## Page extract
═══
Together with Nick of The Kasheme, I was able to invite Gigi Masin several times to Zurich. After hearing Clouds and his amazing album, Talk to the Sea, we were both huge fans of his music. Through a friend, who had worked with him a few years earlier, I got in touch with him. We developed a friendship, shared the stage of Zukunft in Zurich and performed together. During this time, I showed him my music and asked if he would consider working together, which he immediately accepted.

I did not know Chee Shimizu previously. Michel, the head of my label (ISH Records, Hum Records Zurich) was friends with him and sent him the songs. He liked the music and agreed to do a remix.

I`ve known Lexx for a long time and have always been a great fan of his DJ sets. I also like many of his productions. I`d asked him to collaborate a couple times, but he was always too busy and could not make the time. On my first record, he jumped on the remix of Viajando which was produced by Kejeblos – with the help of Fu – and played a keyboard part. On the new record, I approached him again and got lucky; he had time and agreed to collaborate.
═══
## Provided material

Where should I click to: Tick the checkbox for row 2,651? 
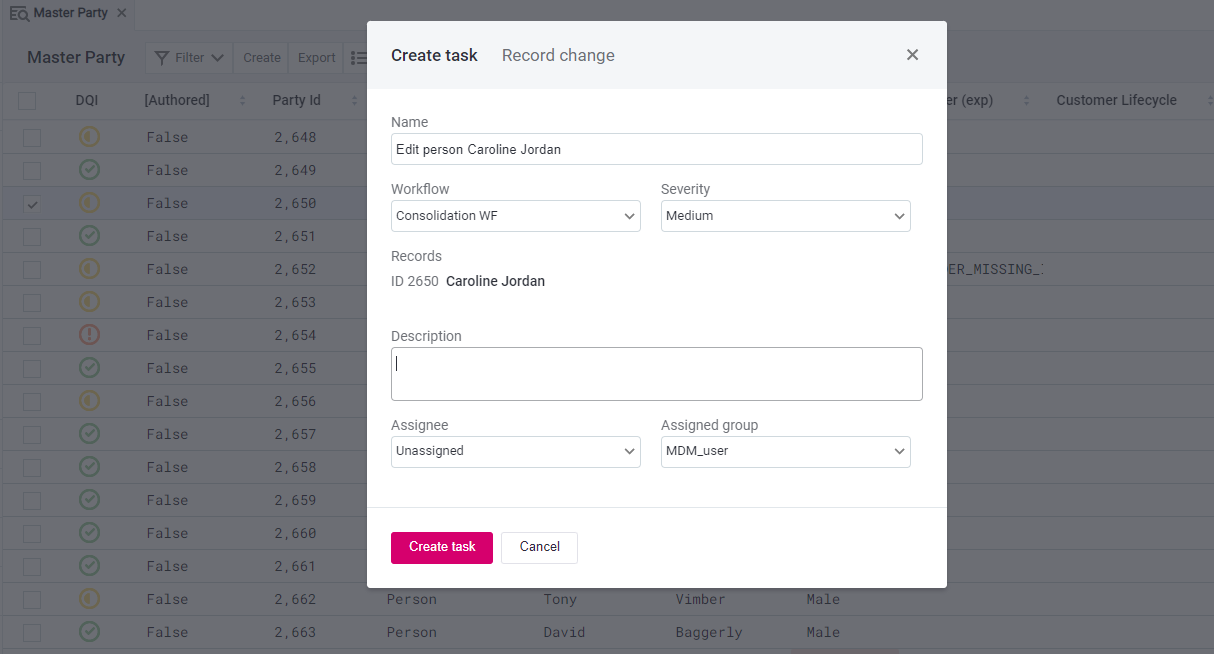coord(31,236)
═══
## List of tasks
1) Answer these from the excerpt about music collaborators:
(a) At which Zurich venue did the narrator share the stage with Gigi Masin?
(b) Who is the head of the narrator's label?
(c) On the first record, which song's remix did Lexx jump on?
2) Reproduce the part of the excerpt about music collaborators that opens with the words containing "Together with Nick" and closes with "do a remix.".
3) Carry on the excerpt about music collaborators from where it stops.

## Per-task outputs
1)
(a) Zukunft
(b) Michel
(c) Viajando

2)
Together with Nick of The Kasheme, I was able to invite Gigi Masin several times to Zurich. After hearing Clouds and his amazing album, Talk to the Sea, we were both huge fans of his music. Through a friend, who had worked with him a few years earlier, I got in touch with him. We developed a friendship, shared the stage of Zukunft in Zurich and performed together. During this time, I showed him my music and asked if he would consider working together, which he immediately accepted.

I did not know Chee Shimizu previously. Michel, the head of my label (ISH Records, Hum Records Zurich) was friends with him and sent him the songs. He liked the music and agreed to do a remix.

3)
When I reviewed the album – which was easily in my top ten new records of last year – I referenced Cantoma, Japan’s DSK, Tommy Guerrero, Robin Guthrie, July Skies, Ennio Morricone, Paqua, and Neil Young. How do you feel about these comparisons, and would any of these artists have influenced the making of La Calle Roja? If not, who did?

First of all, thank you very much for the kind words and your appreciation. I am always amazed how well the record is received; I would have never expected that.

I felt very flattered and slightly uncomfortable at the same time. Flattered because I really like all the bands you named. Uncomfortable because you put me up against a lot of big established names that are in my opinion in a completely different ball-park. I would never compare myself with these musicians. The comparison with Tommy Guerrero did impress me though, because I’m sure that I was influenced by his music with regards to tone aesthetics. With tone aesthetics I mean the grainy, direct and honest recording of his songs, and the personable simplicity of the arrangements. You hit the nail on the head with this comparison.

I would lie if I said I was not inspired by any other artist. Subconsciously I’m certainly influenced by many things, but with regards to La Calle Roja I cannot tell you what artists influenced me. It’s a combination of several artists, albums and songs.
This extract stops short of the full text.